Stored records
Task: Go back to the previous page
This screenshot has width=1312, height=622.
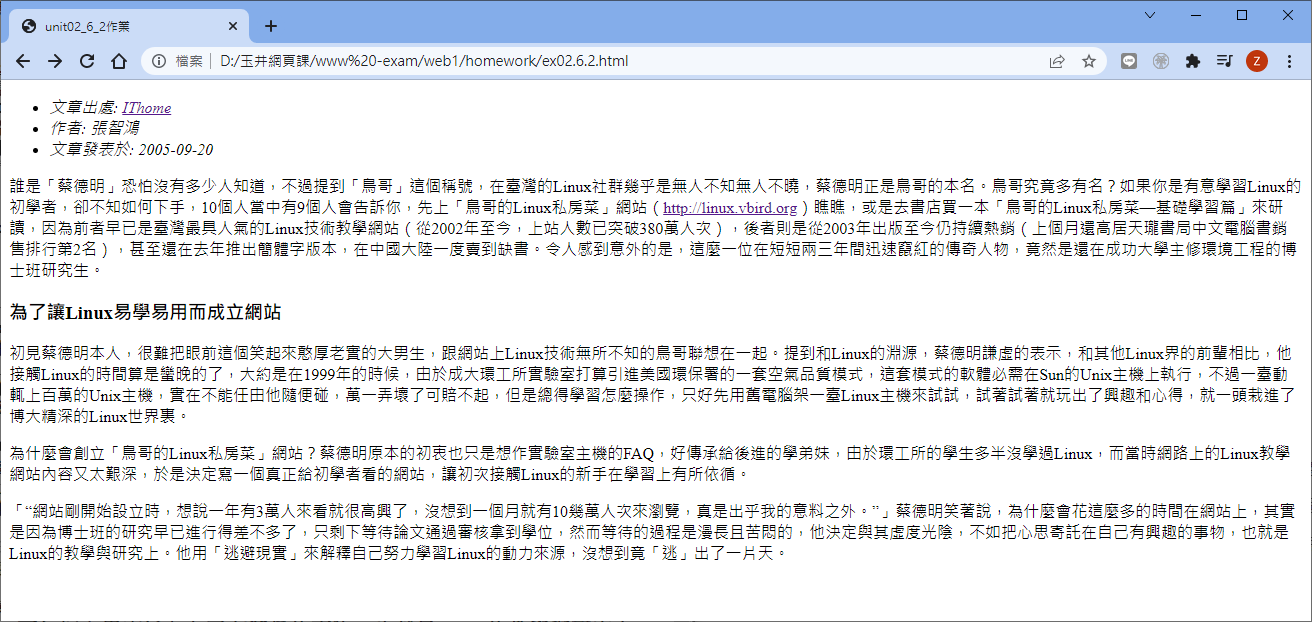Action: tap(23, 61)
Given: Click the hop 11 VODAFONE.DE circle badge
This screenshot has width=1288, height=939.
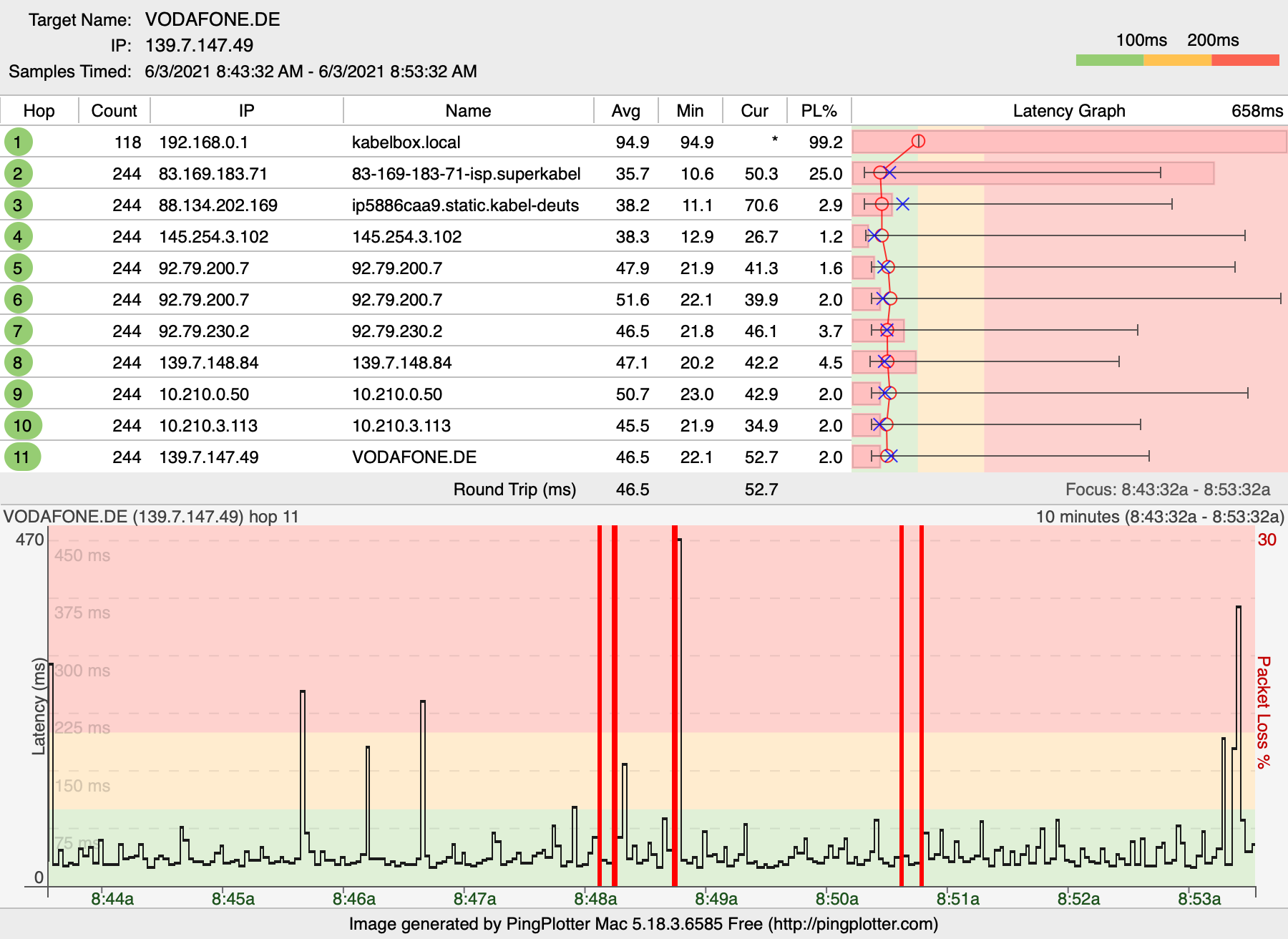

§ **Task to carry out**
Copy out all the data without changing anything, and drop the pictures.

§ **Solution to this task**
Task: Go back to the previous page
This screenshot has width=1312, height=622.
Action: tap(23, 61)
Given: Click the hop 11 VODAFONE.DE circle badge
This screenshot has width=1288, height=939.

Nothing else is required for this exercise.